* _TASK INSTRUCTIONS_
Restate the data below word for word. Leave the images out.

──────── INPUT ────────

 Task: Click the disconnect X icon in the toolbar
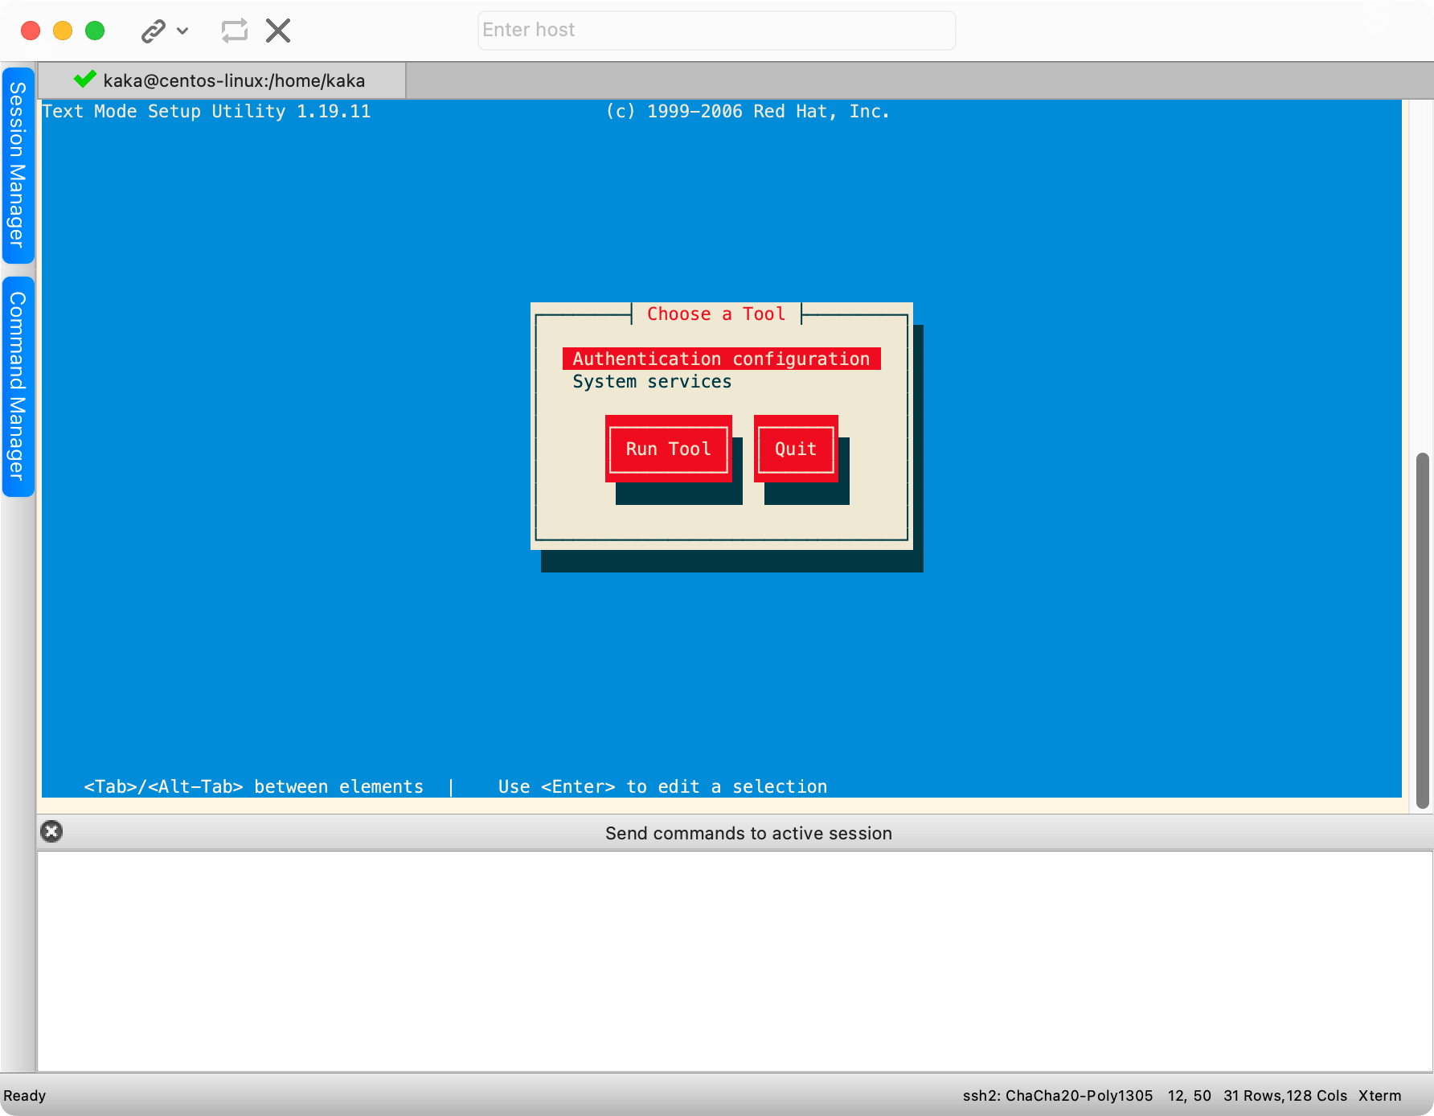click(x=278, y=31)
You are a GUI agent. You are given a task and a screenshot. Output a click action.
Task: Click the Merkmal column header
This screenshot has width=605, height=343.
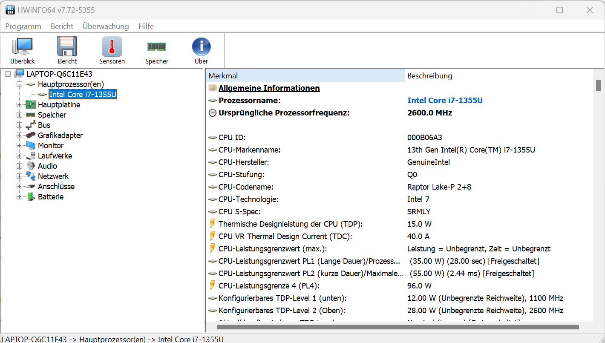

────────

* _OUTPUT OF THE EXERCISE_
 Task: Click the disconnect X icon in the toolbar
click(x=278, y=31)
You are a GUI agent. You are given a task and a screenshot. Output a click action.
Task: Click the Merkmal column header
This screenshot has width=605, height=343.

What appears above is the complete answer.